Como decía en el anterior post

¿Para qué sirven las emociones?

Tienen varias funciones:

  • Actúan como impulso para realizar una tarea, intervienen en las decisiones que tomamos, por ejemplo, si le das una caja cerrada a un niño le causará sorpresa y curiosidad, la abrirá para saber qué hay dentro.
  • Nos indican si algo es relevante para nosotros o no, por ejemplo, si el niño está alegre al jugar con otro niño estará motivado y continuará haciéndolo.
  • Sirven para comunicar algo, muy beneficioso sobre todo cuando el niño aún no ha adquirido el lenguaje, por ejemplo cuando este llora porque tiene hambre.
  • Nos protegen ante los peligros, por ejemplo cuando un bebé se asoma por una escalera y recula porque siente miedo.

En el ciclo de 3 a 6 años las nuevas experiencias y contextos permiten a los niños progresar, tanto en la comprensión como en la regulación de la expresión de emociones, en la autorregulación emocional y en la capacidad de respuesta empática.

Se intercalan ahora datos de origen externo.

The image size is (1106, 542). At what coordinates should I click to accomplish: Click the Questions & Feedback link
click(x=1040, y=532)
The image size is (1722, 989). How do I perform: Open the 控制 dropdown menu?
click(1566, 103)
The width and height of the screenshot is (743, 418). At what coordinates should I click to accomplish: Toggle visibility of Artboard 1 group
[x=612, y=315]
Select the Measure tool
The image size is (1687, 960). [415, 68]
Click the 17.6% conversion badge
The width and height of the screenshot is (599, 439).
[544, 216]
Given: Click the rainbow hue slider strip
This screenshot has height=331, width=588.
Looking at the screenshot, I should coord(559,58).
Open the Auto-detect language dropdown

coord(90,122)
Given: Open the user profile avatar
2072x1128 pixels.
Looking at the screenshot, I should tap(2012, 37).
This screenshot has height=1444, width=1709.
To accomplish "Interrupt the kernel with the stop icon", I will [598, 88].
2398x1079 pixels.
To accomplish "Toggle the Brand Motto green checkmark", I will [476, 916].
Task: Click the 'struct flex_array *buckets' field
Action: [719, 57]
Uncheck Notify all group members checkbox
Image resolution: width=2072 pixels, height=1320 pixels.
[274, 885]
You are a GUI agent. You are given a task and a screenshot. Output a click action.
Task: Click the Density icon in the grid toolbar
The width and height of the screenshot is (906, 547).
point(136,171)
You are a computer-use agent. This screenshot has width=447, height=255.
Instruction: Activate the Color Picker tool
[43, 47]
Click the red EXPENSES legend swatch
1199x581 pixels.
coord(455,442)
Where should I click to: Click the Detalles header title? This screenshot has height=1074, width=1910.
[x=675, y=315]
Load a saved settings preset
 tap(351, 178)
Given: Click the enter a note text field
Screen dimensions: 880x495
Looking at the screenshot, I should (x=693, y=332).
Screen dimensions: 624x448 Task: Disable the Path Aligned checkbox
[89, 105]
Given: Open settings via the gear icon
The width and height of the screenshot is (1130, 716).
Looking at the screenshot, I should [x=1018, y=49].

Dentro de la expresión emocional, el niño ya usa, comprende y utiliza las normas de regulación, progresivamente va aprendiendo a expresar sus emociones de forma adecuada y a ocultar sus sentimientos en determinadas situaciones.

El niño usa su propia experiencia para comprender las emociones de los demás y piensa que si él se siente de una manera concreta en una determinada situación, los demás se sentirán igual.

No es hasta los cinco años cuando son conscientes de que no es así, y que cada uno tiene sus propios sentimientos y miedos. También comienzan a sufrir los sentimientos contradictorios (quiere a su hermano pero está enfadado con él porque le ha roto su coche).

En relación a la capacidad empática, a partir de los tres años comienza a tener una mayor expansión afectiva sobre sí mismo y los demás y la aflicción del otro hace que el niño responda de una manera más empática.

La empatía implica tener buenas estrategias de regulación porque para poder ayudar al otro hay que ser sensibles a su estado emocional, pero sin que llegue a causar ansiedad en uno mismo”.

-Laura Ocaña-

En este ciclo, el niño está más capacitado para regular las emociones y tiene otras estrategias de regulación, como la distracción conductual o la búsqueda de apoyo social, bien de un adulto o de sus iguales.

A partir de los cinco años algunos niños son capaces de usar la regulación cognitiva, analizando la emoción que está sintiendo en ese preciso instante y buscando alternativas para controlarla, por ejemplo rebajando la ansiedad que siente pensando que todo pasará.

La relación con sus iguales le ayuda a regular las emociones, ya que la interacción necesita un control emocional superior, surgiendo conflictos entre las diferentes partes que tendrá que aprender a solventar a través de sus reacciones emocionales.